Minister of Justice, Lars Barfod, has put forward a bill which will increase the penalty from two to four years of imprisonment for people who force other persons to wear the niqab or burqa. In a hearing the bill has been met with severe criticism from the Association of Danish Judges, the Association of Danish Defense Attorneys as well as the Danish Police Union. To date the existing law has not been used to convict anyone of forcing other people to wear the niqab or burqa and in the hearing about the bill the Association of Danish Judges says the bill is of “purely political character”, the Association of Defense Attorneys finds the bill “motivated by a wish to demonstrate distance to foreign cultures” given that “there seem to no unbiased reasons for regulating the jurisdiction by law”. The Danish Police Union has also misgivings about the bill because it will “force the police to focus on a specific section of the population which will probably increase the risk of confrontations” the Police Union says.

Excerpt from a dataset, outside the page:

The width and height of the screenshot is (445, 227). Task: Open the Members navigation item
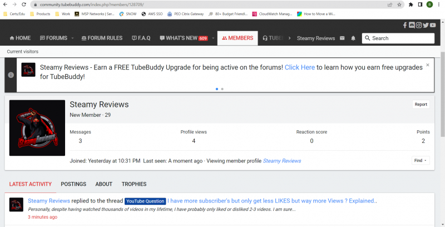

Another point of criticism of the bill is that it forbids witnesses in courts to wear clothing that covers the face. The purpose is that the court has to be certain of the identity of a witness but the Association of Danish Judges finds the formulation of the bill problematic: “In today’s courts it is more often sunglasses and caps the judges must ask witnesses not to wear rather than it is burqas or niqabs”. In the hearing about the bill the Association of Danish Judges has sarcastically questioned whether sunglasses can be termed as clothing. The Ministry of Justice has taken this comment into account in the formulation of the bill that has been put forward.
So far the Minister of Justice has not given any argument for the bill other than that it is a follow-up on the government’s burqa-commission which published its report two months ago. The commission found that only three women in Denmark wear burqa.